**Problems and tasks**:
(1) Answer these about the post on the Empire of Code password challenge:
(a) How many characters must a reliable password have at minimum?
(b) What character limit did the writer fit within using Javascript?
(c) Below how many characters could the writer not bring the Python code?
(2) Using the post on the Empire of Code password challenge, explain in one to three sentences what the code has to check for a string to count as a reliable password.
(3) Carry on the post about the Empire of Code password challenge, starting after its final sentence.
BEGIN Passage to read
I started playing Empire of Code recently, and there was some challenge. The player is supposed to write a piece of Python or Javascript code to detect if the string passed to it is reliable password, that is, it contains at least one lowercase Latin letter, one uppercase Latin letter and one digit and has at least 10 characters.

It was quite easy for me to fit within the 130 characters limit for rank 3 using Javascript, however, I spent a lot of time trying to fit within the 100 characters limit for rank 3 using Python. Some guy said that he has managed to fit in 71 characters for Python. I tried hard but still couldn't reduce the code to less than 90 characters. Is it possible to use even less than 71 characters?

Winning condition: The shortest Python code (or Javascript), which solves given problem, wins. You may assume whatever was assumed in the original problem description in the game, given below.
END Passage to read
BEGIN Provided records
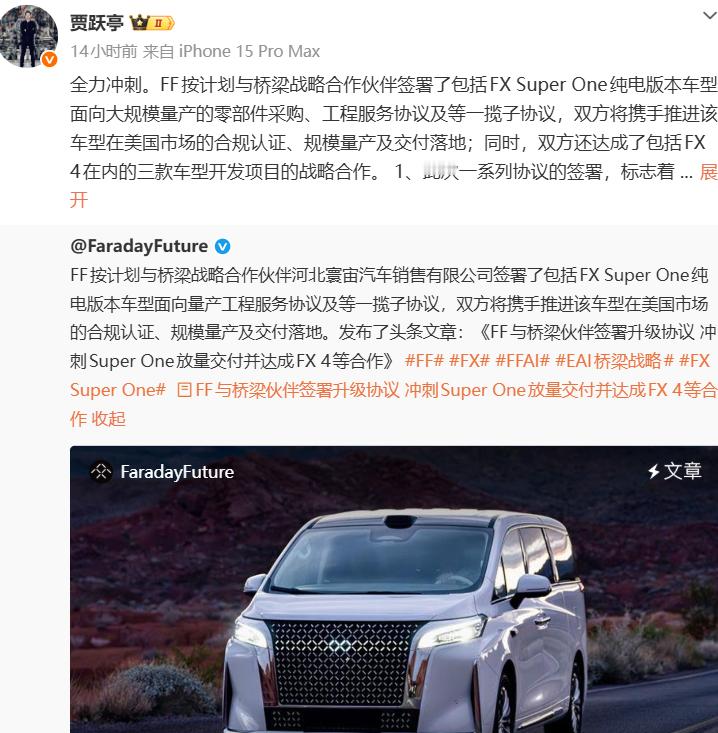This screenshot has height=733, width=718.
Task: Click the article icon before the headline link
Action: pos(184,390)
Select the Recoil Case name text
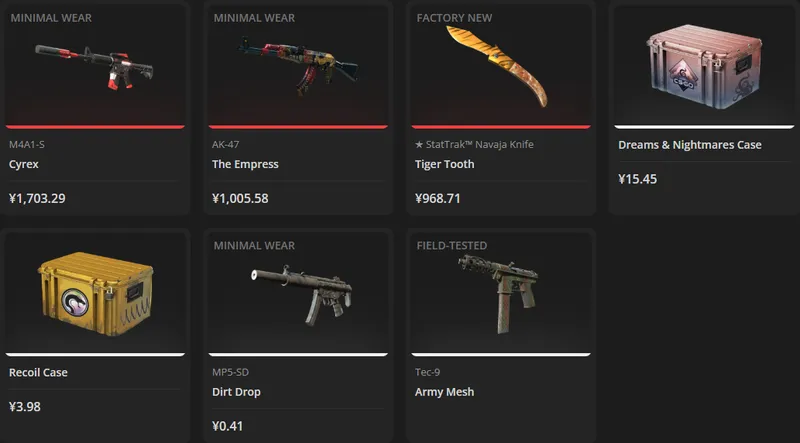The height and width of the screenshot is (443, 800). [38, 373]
END Provided records
BEGIN Provided records
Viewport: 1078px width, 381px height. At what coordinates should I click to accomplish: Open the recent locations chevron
END Provided records
BEGIN Provided records
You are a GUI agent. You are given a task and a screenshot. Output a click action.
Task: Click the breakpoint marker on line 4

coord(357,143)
END Provided records
**Answer list**:
(1)
(a) At least 10.
(b) 130.
(c) 90.

(2) The code has to confirm that the string contains at least one lowercase Latin letter, at least one uppercase Latin letter and at least one digit. The string must also be at least 10 characters long.

(3)
Remark: The solution should define a function or method called "golf" which takes the password as the first parameter and returns a boolean value indicating whether the given password satisfies the criterion.

Challenge Vault Password
[The following description is merged from two versions of the problem description (for Python and for Javascript), copied from the game site https://empireofcode.com/ ]

We've installed a new vault to contain our valuable resources and treasures, but before we can put anything into it, we need a suitable password for our new vault. One that should be as safe as possible.

The password will be considered strong enough if its length is greater than or equal to 10 characters, it contains at least one digit, as well as at least one uppercase letter and one lowercase letter. The password may only contain ASCII latin letters or digits, no punctuation symbols.

You are given a password. We need your code to verify if it meets the conditions for a secure password.

In this mission the main goal to make your code as short as possible. The shorter your code, the more points you earn. Your score for this mission is dynamic and directly related to the length of your code.

Input: A password as a string.

Output: A determination if the password safe or not as a boolean, or any data type that can be converted and processed as a boolean. When the results process, you will see the converted results.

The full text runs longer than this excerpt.